++++ ESTRATTO DEL TESTO ++++

In particolare non può essere idoneo a tale scopo la circostanza che i testi ricordino con precisioni gli eventi (dato peraltro che al contrario appare verosimile, non essendo evidentemente una condotta abituale quella di andare a visitare immobili) o il rilievo relativo al citofono.

In ordine a quest'ultimo punto secondo parte convenuta Gi. i testi di parte attrice avrebbero falsamente dichiarato che il citofono era funzionante; in ciò smentiti dal documento prodotto sub 2 (fattura del 28/3/06 attestante il ripristino di impianti citofonici di alcuni condominii, tra i quali quello ove è sito l'immobile di cui è causa).

Tale documento infatti (di ben 4 anni successivo ai fatti) non prova affatto che, nel periodo in oggetto, i citofoni fossero rotti.

++++

[ELENCO COMPITI]
**1.** Che cosa costituisce, secondo l'estratto, il documento prodotto sub 2?
**2.** Fra le righe fornite, riporta il tratto che va da quella contenente "1568x569 pixels. How" a quella contenente "click(1244, 147)", estremi compresi, rinominando "pixels" in "px" e lasciando invariato tutto il resto.
Il testo e le righe sono materiali distinti e indipendenti.

++++ MATERIALE FORNITO ++++

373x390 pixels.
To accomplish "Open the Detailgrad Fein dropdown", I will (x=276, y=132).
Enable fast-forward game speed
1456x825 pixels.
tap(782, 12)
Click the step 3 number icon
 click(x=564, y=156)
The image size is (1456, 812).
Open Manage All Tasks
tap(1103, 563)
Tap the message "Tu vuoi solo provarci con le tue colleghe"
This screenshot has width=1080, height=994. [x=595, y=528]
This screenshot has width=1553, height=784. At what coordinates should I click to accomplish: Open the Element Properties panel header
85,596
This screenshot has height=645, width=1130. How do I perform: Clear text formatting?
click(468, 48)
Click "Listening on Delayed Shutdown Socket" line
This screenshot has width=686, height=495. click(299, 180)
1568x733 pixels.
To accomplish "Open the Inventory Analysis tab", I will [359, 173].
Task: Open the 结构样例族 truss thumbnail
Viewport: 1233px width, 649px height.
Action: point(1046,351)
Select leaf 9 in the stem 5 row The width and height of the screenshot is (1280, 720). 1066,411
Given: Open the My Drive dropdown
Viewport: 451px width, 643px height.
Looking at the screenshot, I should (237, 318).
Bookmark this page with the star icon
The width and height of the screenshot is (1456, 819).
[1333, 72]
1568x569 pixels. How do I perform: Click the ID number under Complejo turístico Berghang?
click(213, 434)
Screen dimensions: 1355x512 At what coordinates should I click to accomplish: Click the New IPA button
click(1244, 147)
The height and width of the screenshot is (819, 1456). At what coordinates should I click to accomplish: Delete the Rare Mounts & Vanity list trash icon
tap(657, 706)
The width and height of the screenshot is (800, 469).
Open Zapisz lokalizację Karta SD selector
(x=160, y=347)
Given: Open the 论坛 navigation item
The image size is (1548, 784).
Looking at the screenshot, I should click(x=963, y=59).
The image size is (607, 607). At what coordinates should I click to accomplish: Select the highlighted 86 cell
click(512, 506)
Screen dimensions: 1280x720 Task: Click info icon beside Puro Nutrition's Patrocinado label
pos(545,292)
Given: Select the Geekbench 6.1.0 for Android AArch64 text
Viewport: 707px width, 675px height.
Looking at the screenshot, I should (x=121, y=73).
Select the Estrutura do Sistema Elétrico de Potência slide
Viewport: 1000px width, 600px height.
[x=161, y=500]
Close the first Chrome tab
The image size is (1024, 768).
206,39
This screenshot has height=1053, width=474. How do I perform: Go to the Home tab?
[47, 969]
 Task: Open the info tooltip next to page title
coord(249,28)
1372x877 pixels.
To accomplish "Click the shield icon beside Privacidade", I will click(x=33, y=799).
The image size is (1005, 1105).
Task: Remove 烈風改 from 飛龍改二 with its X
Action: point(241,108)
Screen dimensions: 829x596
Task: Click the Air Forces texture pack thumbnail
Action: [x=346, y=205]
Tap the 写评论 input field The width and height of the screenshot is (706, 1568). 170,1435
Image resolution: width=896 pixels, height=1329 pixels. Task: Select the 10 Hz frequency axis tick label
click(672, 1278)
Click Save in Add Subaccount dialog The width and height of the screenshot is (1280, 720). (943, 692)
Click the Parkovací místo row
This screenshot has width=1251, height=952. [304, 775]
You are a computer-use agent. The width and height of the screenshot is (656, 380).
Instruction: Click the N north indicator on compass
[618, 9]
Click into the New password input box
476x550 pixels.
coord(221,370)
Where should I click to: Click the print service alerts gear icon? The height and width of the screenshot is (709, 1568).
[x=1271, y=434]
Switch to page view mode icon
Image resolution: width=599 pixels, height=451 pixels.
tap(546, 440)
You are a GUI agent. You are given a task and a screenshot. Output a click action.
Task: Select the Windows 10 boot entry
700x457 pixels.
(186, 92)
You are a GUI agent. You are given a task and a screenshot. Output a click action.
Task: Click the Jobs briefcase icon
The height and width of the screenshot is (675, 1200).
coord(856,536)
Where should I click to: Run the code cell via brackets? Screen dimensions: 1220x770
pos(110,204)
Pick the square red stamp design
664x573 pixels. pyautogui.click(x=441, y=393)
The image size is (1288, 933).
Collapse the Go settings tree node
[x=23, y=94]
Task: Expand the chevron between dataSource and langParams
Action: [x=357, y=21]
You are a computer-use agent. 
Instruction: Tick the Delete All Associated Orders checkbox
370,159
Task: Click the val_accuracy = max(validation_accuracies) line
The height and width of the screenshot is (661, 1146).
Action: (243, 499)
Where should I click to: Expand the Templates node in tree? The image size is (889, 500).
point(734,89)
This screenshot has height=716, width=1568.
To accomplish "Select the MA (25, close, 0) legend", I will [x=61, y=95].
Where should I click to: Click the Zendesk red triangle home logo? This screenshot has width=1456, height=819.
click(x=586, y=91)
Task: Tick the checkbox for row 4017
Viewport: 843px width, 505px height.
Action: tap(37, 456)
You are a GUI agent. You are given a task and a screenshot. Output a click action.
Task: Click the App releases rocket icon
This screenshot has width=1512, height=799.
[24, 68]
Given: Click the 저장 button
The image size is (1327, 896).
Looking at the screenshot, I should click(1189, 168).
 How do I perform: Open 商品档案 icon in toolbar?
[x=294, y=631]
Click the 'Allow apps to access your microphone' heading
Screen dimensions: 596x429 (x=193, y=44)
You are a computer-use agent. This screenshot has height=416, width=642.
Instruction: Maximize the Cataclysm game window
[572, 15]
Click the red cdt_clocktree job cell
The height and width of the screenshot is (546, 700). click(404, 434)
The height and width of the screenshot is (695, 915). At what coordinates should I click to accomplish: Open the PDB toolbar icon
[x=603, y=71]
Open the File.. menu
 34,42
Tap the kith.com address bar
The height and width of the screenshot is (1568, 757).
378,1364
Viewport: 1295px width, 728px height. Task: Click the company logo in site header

++++

[RISPOSTE PER COMPITO]
**1.** Una fattura del 28/3/06 che attesta il ripristino degli impianti citofonici di alcuni condominii, tra cui quello in cui si trova l'immobile oggetto di causa.

**2.**
1568x569 px. How do I perform: Click the ID number under Complejo turístico Berghang?
click(213, 434)
Screen dimensions: 1355x512 At what coordinates should I click to accomplish: Click the New IPA button
click(1244, 147)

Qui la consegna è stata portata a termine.